Work instructions
Can you put every line of the items below into a numbered list, skipping any blank lines and leaving out the pictures?

Record list
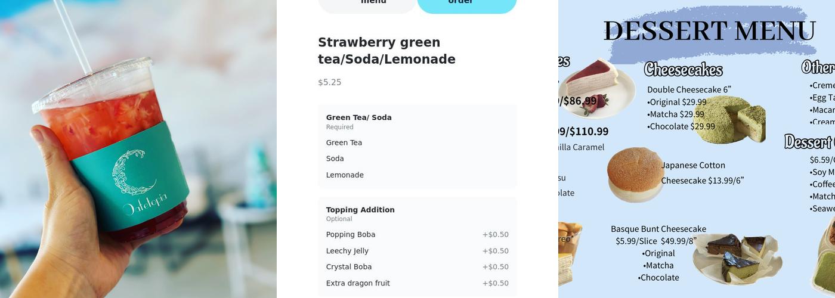Click the Green Tea/ Soda section header
Screen dimensions: 835x298
click(x=358, y=117)

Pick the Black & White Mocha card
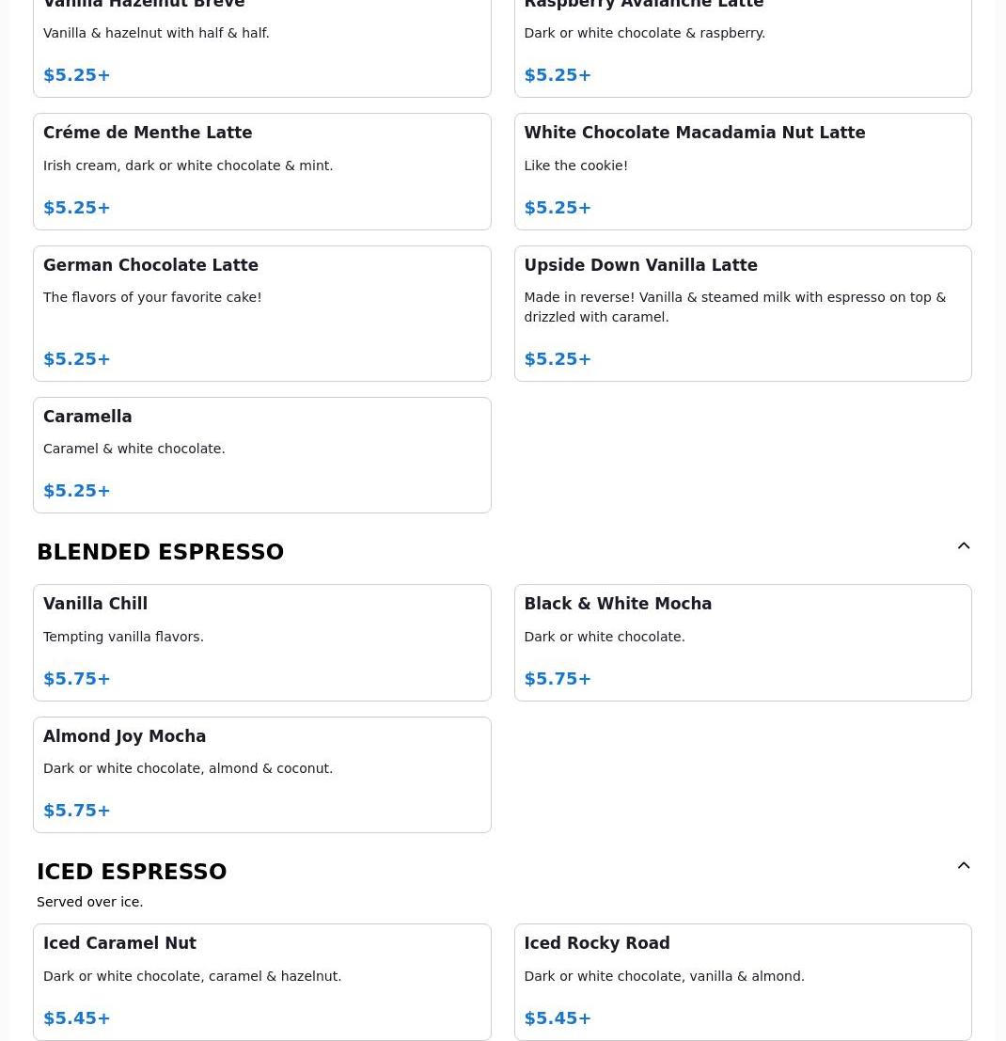pyautogui.click(x=742, y=642)
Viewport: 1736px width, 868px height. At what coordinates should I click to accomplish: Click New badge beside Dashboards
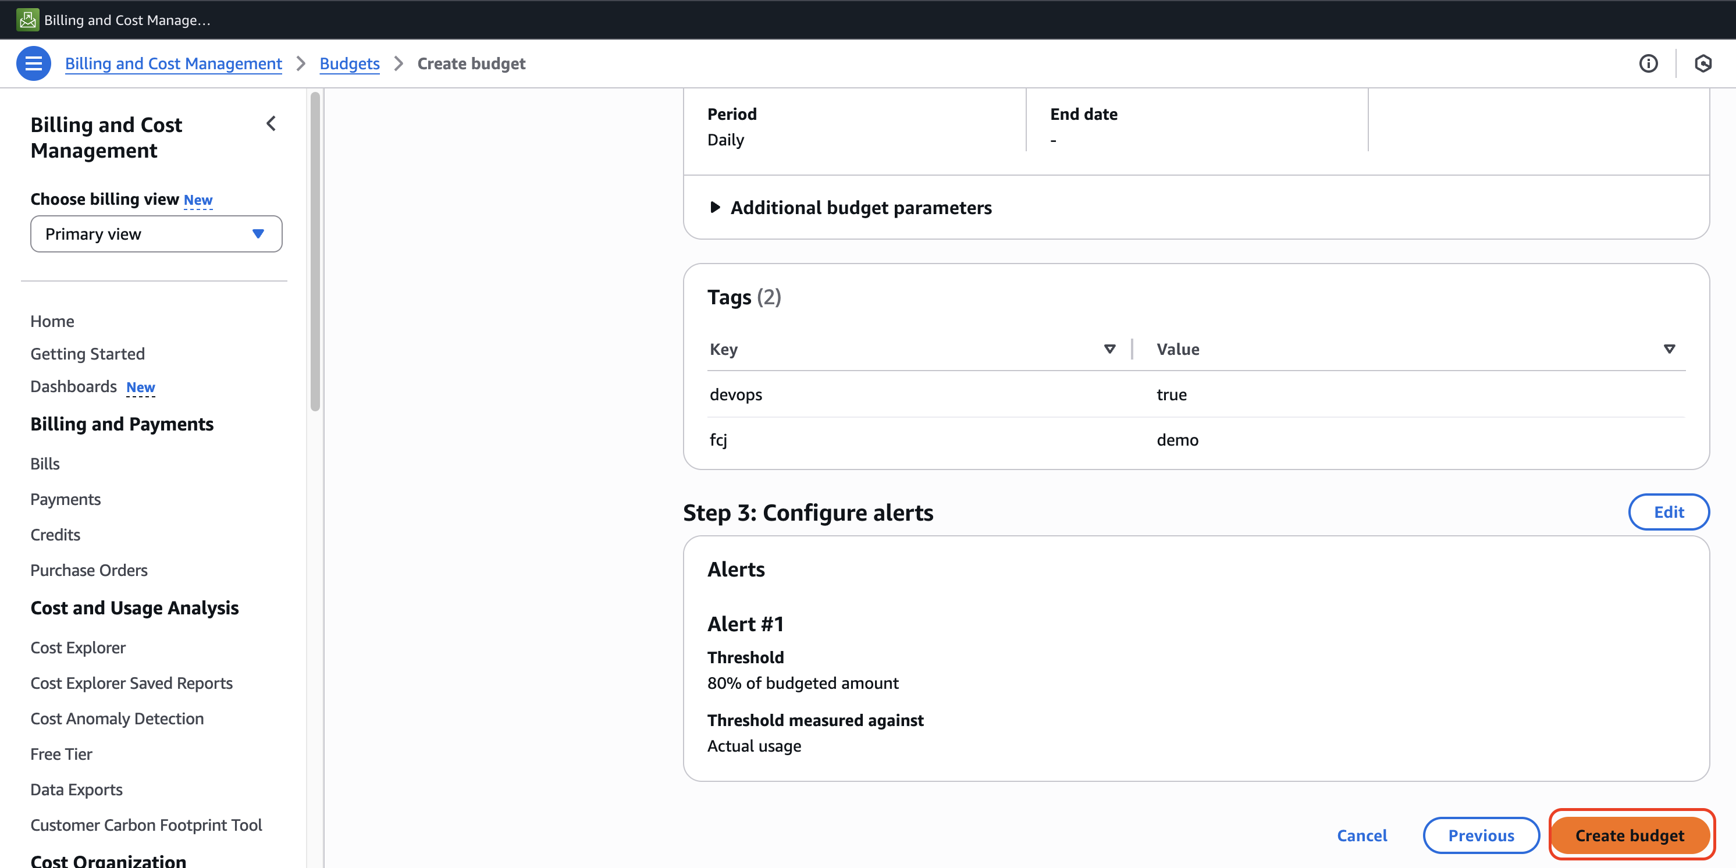tap(140, 388)
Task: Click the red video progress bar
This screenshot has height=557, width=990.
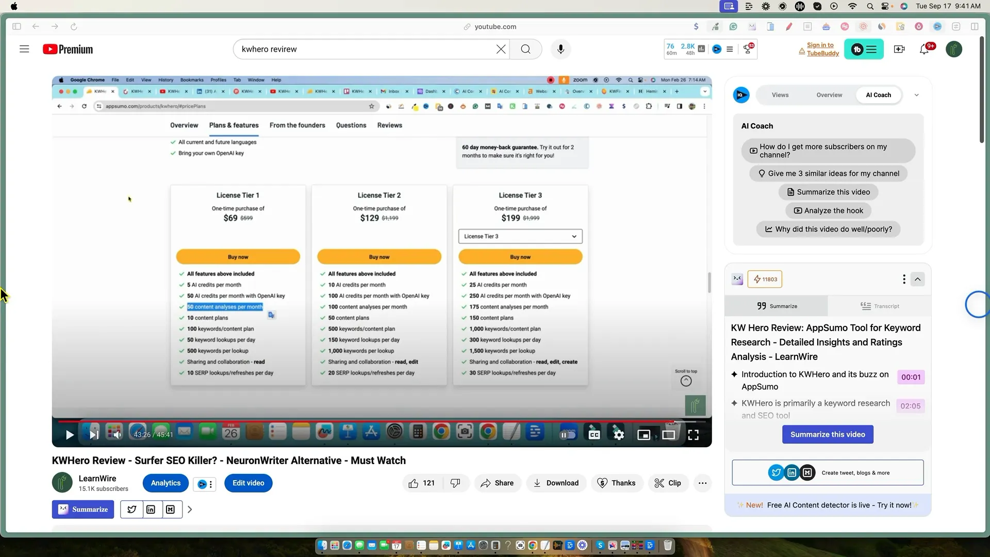Action: (x=361, y=421)
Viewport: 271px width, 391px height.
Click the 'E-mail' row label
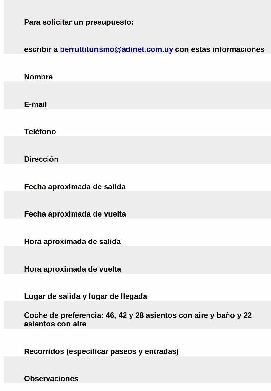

Problem solution
1. Click the Green Tea/ Soda section header
2. Screen dimensions: 835x298
3. click(x=358, y=117)
4. Pick the Black & White Mocha card
5. pyautogui.click(x=742, y=642)
6. Viewport: 1736px width, 868px height. At what coordinates should I click to accomplish: Click New badge beside Dashboards
7. tap(140, 388)
8. Task: Click the red video progress bar
9. This screenshot has height=557, width=990.
10. Action: (x=361, y=421)
11. Viewport: 271px width, 391px height.
12. Click the 'E-mail' row label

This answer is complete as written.